# [DATA SHOWN]

== Segment start ==

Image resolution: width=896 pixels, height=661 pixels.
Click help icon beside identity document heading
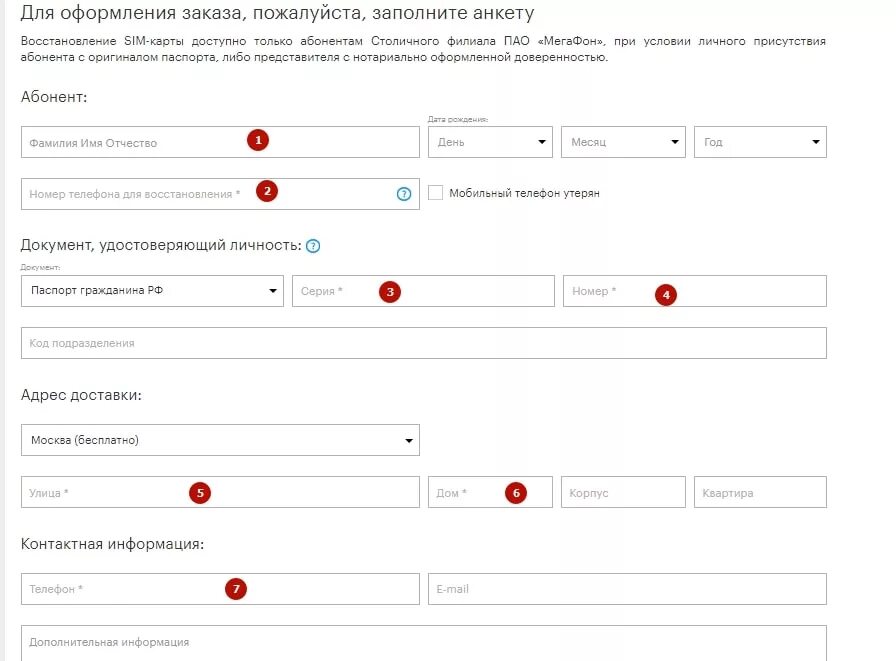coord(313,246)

== Segment end ==
== Segment start ==

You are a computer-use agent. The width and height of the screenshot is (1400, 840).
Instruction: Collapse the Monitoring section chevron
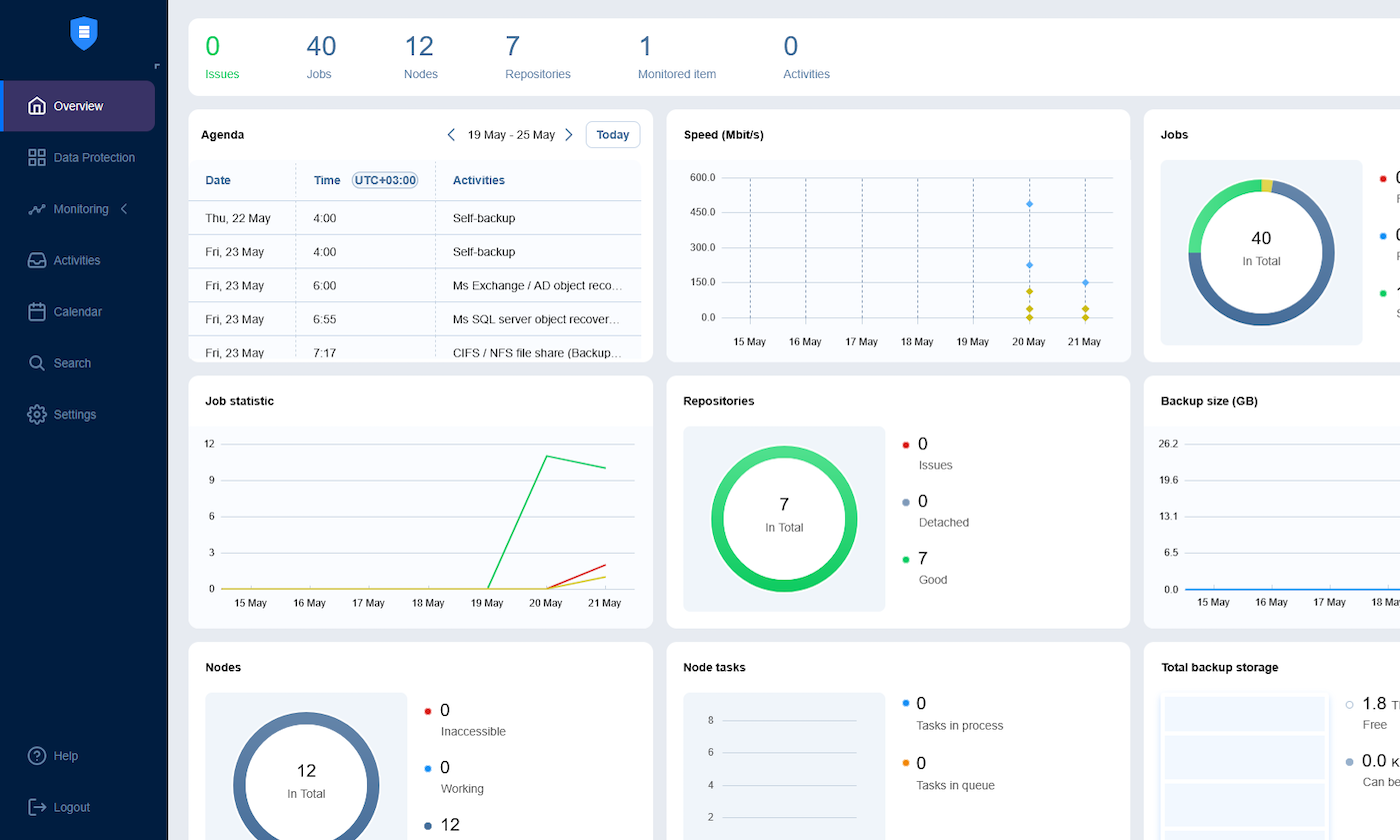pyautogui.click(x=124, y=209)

== Segment end ==

# [WORK INSTRUCTIONS]
Report every line from the listing above where the string "width" can be found.

# [OUTPUT FOR THIS EXERCISE]
Image resolution: width=896 pixels, height=661 pixels.
You are a computer-use agent. The width and height of the screenshot is (1400, 840).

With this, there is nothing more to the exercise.